**Petunjuk Tugas**. Cetak tanpa perubahan bagian kutipan tentang Ibnu Hazm, mulai dari "3.    Guru dan" dan berakhir pada "Yusuf bin Nami.".

Imam ad-Dzahabi berkata bahwa Ibnu Hazm adalah seorang yang cerdas, kuat hafalan, serta luas perbendaharan keilmuan. Sementara Abu al-Qasim Sa‟id mengatakan bahwa keilmuwan Ibnu Hazm yang luas memiliki sumbangsih terhadap bidang balaghah, syair, sunah, dan atsar. Sedangkan al-Humaidi berkomentar bahwa Ibnu Hazm adalah seorang ulama yang hafidz, menguasai istinbath hukum-hukum dari al-Qur‟an dan Sunnah, serta menguasai beragam ilmu. Muhammad Abu Zahrah juga menggambarkan Ibnu Hazm sebagi seorang yang tajam pikiran, ikhlas dalam bekerja, baik budi pekerti, seseorang yang pemaaf dan penuh kasih sayang serta orang yang teguh dalam pendirian dalam mempertahankan pendapatnya.42 Ibnu Taimiyah juga mengungkapkan dalam bukunya Majmu‟il Fatwa bahwa Ibnu Hazm adalah seorang ulama yang memiliki karya mengenai agama-agama dan aliran-alirannya yang bersumber dari hadis- hadis shahih dan pendapatnya sesuai dengan pendapat ahli sunnah dan hadis.43

3.    Guru dan Murid Ibnu Hazm

a.    Guru-guru Ibnu Hazm

Dalam perjalanan mencari ilmu, Ibnu Hazm belajar dari banyak ulama- ulama untuk dijadikan gurunya. Ibnu Hazm pertam kali berguru kepada Abu Umar Ahmad bin Muhamad bin al-Jaswar. Dalam bidang logika ia berguru dengan Muhammad bin al-Hasan al-Madzhaji. Selain  mempelajari tentang ilmu logika, Ibnu Hazm juga belajar Fiqih dan Hadis dan berguru dengan Ali Abdullah al-Azdi yang dikenal dengan “Ibnu al-Fardhi”. Adapun gurunya di mazhab Zahiri adalah Mas‟ud bin Sulaiman bin Maflat Abu al-Khayyar. Dan guru lainnya adalah Abu Muhamad ar-Rahuni dan Abdullah bin Yusuf bin Nami.

**Materi Ditampilkan**.

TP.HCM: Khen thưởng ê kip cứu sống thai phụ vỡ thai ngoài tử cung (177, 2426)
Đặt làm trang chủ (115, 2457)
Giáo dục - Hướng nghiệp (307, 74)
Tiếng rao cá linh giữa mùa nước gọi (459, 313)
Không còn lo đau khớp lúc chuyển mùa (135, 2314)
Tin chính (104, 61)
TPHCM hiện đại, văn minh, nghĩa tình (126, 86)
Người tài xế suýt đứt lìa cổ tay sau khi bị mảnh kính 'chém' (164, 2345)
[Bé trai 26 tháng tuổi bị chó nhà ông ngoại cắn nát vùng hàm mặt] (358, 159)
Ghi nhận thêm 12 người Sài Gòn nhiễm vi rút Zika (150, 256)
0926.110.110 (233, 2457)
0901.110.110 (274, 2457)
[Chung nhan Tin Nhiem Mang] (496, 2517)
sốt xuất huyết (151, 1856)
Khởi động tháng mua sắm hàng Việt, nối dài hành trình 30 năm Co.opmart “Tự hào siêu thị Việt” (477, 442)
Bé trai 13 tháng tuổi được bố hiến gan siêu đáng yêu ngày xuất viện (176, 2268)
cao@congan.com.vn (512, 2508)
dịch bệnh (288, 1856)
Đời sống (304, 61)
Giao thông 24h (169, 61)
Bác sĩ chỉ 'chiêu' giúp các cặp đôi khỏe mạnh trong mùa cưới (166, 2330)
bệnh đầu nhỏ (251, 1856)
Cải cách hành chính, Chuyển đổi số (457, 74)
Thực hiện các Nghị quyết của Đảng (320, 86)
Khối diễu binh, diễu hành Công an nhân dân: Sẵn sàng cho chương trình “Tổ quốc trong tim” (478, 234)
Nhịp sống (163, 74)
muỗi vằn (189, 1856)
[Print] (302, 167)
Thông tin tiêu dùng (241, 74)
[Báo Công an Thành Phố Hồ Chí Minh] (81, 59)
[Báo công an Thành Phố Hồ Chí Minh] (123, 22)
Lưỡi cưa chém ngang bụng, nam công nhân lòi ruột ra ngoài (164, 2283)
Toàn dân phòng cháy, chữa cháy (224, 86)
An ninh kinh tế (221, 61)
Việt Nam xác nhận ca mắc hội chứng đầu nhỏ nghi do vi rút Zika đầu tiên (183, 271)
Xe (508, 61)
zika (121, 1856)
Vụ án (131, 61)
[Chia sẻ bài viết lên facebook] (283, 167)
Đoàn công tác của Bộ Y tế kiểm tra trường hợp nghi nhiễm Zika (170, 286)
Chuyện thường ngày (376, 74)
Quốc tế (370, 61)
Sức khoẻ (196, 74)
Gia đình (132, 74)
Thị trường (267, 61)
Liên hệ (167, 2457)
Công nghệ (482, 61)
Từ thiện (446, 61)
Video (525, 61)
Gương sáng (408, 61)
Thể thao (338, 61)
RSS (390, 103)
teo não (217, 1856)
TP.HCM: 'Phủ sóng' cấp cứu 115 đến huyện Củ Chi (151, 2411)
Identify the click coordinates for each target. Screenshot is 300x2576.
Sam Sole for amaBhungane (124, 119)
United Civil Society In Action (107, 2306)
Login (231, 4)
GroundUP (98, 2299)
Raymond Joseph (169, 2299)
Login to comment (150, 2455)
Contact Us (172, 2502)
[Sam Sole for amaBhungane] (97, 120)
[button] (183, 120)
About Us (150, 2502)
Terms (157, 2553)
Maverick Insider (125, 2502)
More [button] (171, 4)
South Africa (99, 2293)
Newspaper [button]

**Hasil**.
3.    Guru dan Murid Ibnu Hazm

a.    Guru-guru Ibnu Hazm

Dalam perjalanan mencari ilmu, Ibnu Hazm belajar dari banyak ulama- ulama untuk dijadikan gurunya. Ibnu Hazm pertam kali berguru kepada Abu Umar Ahmad bin Muhamad bin al-Jaswar. Dalam bidang logika ia berguru dengan Muhammad bin al-Hasan al-Madzhaji. Selain  mempelajari tentang ilmu logika, Ibnu Hazm juga belajar Fiqih dan Hadis dan berguru dengan Ali Abdullah al-Azdi yang dikenal dengan “Ibnu al-Fardhi”. Adapun gurunya di mazhab Zahiri adalah Mas‟ud bin Sulaiman bin Maflat Abu al-Khayyar. Dan guru lainnya adalah Abu Muhamad ar-Rahuni dan Abdullah bin Yusuf bin Nami.